Recall the state transition: $s_{i+128} = s_i + s_{i+1} + s_{i+2} + s_{i+7}$ for all integer $i \geq 0$. Let’s define a set $\mathcal{T}_0$ (transformed from $\mathcal{S}_0$) by:

$$\mathcal{T}_0 = \{(\tilde s_0 + \tilde s_{128}, \tilde s_8 + \tilde s_{136}, …, \tilde s_{504} + \tilde s_{632}) \in \{0, 1\}^{64} \ | \ (\tilde s_0, \tilde s_8, …, \tilde s_{632} \in \mathcal{S}_0)\}$$

We can see that

\left\{\begin{aligned} & \mathbf{t}_0 := (s_0 + s_{128}, s_8 + s_{136}, …, s_{504} + s_{632}) \in \mathcal{T}_0 \\ & \mathbf{s}_1 := (s_1, s_9, …, s_{505}) \in \mathcal{S}_1 \\ & \mathbf{s}_2 := (s_2, s_{10}, …, s_{506}) \in \mathcal{S}_2 \\ & \mathbf{s}_7 := (s_7, s_{15}, …, s_{511}) \in \mathcal{S}_7, \end{aligned}\right.
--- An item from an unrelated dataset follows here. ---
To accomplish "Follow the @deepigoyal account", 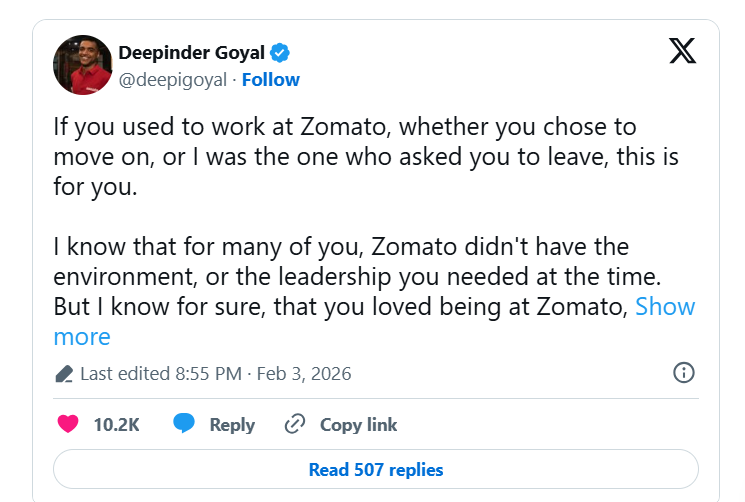I will click(271, 79).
and eventually $\mathbf{t}_0 + \mathbf{s}_1 + \mathbf{s}_2 + \mathbf{s}_7 = (0, 0, …, 0)$.

We can precompute every $\tilde \mathbf{t}_{0,i} + \tilde \mathbf{s}_{1,j} \in \{0, 1\}^{64}$, where $\tilde \mathbf{t}_{0,i} \in \mathcal{T}_0$ and $\tilde \mathbf{s}_{1,j} \in \mathcal{S}_1$, and store all of them in the set $\mathcal{L}$. After that, we can check if there exists $i, j$ such that

$$\tilde \mathbf{t}_{0,i} + \tilde \mathbf{s}_{1,j} = \tilde \mathbf{s}_{2,k} + \tilde \mathbf{s}_{7,l},$$

for all $\tilde \mathbf{s}_{2,k} \in \mathcal{S}_2$ and $\tilde \mathbf{s}_{7,l} \in \mathcal{S}_7$. If that is the case (which is very rare!), we can try to recover $s_0, s_1, …, s_{127}$ and see if it generates the same output bits as given. After the key is recovered, then we can recover the flag: BALSN{almost_linear_too_easy}.